== Passage shown ==
I’ve been thinking about farming lately. It’s January. In the South, farmers are already thinking about how soon they can get out and plow their fields.
I’ve never been a farmer myself, but when I was a kid—right through high school—my dad kept a garden that usually ran a couple of acres. My sister and I were part of the labor force.
We planted.
We cultivated.
We weeded. Check that. I weeded.
We harvested.
And then we helped prepare food for long-term storage.
I learned every step of the process.
But nothing mattered more than planting.
No seeds, no crop.
Ever.
So let’s talk about business gardening.
Prepare the Soil
Before you plant anything, you prepare.
Training.
Homework.
Your presentation.
Your pitch.
But also your mindset.
Get your heart right.
Your mind focused.
Your hands and feet ready to work.
Prepared soil doesn’t guarantee a harvest—but unprepared soil almost guarantees disappointment.
Plant Generously
Seed is inexpensive.
In business, seed looks like time, conversations, energy, networking.
Plant a lot.
Don’t worry about “using it all up.”
You’ll get more time and energy tomorrow.
Plant even where the soil doesn’t look perfect, because this is where the analogy breaks down a bit.
Plant without trying to control the outcome of every seed.
If you’re looking for opportunities—work lots of sources.

== Work order A ==
Reproduce the stretch of the business gardening essay from "Get your heart" through "Plant a lot.".
== Work order B ==
Indicate whether each statement agrees with the business gardening essay, answering yes or no and quoting the deciding words from the text: (i) The writer has worked as a farmer. (ii) The writer's father kept a garden that usually ran a couple of acres. (iii) Prepared soil guarantees a harvest.
== Work order C ==
Pick up the business gardening essay after its final sentence and continue it.

== Provided data ==
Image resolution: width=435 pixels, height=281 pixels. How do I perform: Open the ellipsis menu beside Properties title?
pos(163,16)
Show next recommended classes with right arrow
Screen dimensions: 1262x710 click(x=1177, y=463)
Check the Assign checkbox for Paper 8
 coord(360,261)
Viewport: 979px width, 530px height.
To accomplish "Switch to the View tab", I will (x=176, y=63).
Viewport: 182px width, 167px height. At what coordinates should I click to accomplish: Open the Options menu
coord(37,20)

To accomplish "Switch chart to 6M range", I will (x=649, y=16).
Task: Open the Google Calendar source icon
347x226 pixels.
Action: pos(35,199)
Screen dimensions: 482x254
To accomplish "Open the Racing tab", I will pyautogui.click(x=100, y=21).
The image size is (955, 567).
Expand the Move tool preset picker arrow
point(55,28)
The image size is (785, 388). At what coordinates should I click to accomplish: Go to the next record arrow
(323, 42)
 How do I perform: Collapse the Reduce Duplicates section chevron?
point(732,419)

...

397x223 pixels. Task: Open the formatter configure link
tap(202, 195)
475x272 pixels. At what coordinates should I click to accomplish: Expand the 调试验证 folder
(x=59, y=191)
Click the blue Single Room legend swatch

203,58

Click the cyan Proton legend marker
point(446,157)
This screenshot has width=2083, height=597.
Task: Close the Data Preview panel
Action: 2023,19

== Exercise response A ==
Get your heart right.
Your mind focused.
Your hands and feet ready to work.
Prepared soil doesn’t guarantee a harvest—but unprepared soil almost guarantees disappointment.
Plant Generously
Seed is inexpensive.
In business, seed looks like time, conversations, energy, networking.
Plant a lot.

== Exercise response B ==
(i) No: "I’ve never been a farmer myself"
(ii) Yes: "my dad kept a garden that usually ran a couple of acres"
(iii) No: "Prepared soil doesn’t guarantee a harvest"

== Exercise response C ==
If you’re raising money—never selling, always informing, always listening.
If you need help—interview constantly.
If you want reach—talk to a lot of people.
Plant everywhere.
You don’t always know which patch of ground gets the right mix of sun and water. Growth has a way of surprising you.
And keep planting.
Plant while you’re cultivating.
Plant while you’re harvesting.
Plant in the morning. Plant in the evening.
Every conversation is a potential connection.
Eventually, you’ll notice it’s hard to completely shut off and “just relax” without your work drifting into the conversation.
That’s not a problem.
That’s proximity to momentum.
Most of us don’t need practice relaxing.
We need practice focusing.
In the winter, my dad would often sit at the window looking out at his garden—quiet, motionless. It looked like rest. It wasn’t.
He was planning next year’s harvest.
Fertilize Carefully
I don’t mean piling manure onto your business pitch.
I mean credibility.
Track what you’re doing.
Document wins.
Remember lessons.
Credibility compounds. It makes future planting far more productive.
Weed Ruthlessly
Weeds don’t announce themselves.
They choke productivity quietly.
Weeding looks like:
Answering questions
Addressing objections
Removing bottlenecks
Fixing inefficiencies
Do it often.
Small weeds are easy. Big ones cost you seasons.
Some weeding is forward-looking—plans, forecasts, windshield checks.
Some is rearview—results, reviews, postmortems.
At first, it’s hand-pulled.
Then it’s pencil and paper.
Then spreadsheets.
Then technology.
Our garden was only two acres — not big enough for real farm equipment, just big enough for a one-wheel harrow. Three slow passes up and back on each 300-foot row of corn. It was a miserable job for a 15-year-old coming home from two-a-day football practice, and I resented every step of it at the time.
Years later, I can see that the discipline mattered more than the corn. That kind of unglamorous, repetitive work has a way of paying off in places you don’t expect. Use whatever tool fits the size of the garden — but weed regularly.
Water the Garden
Water is follow-up.
Attention.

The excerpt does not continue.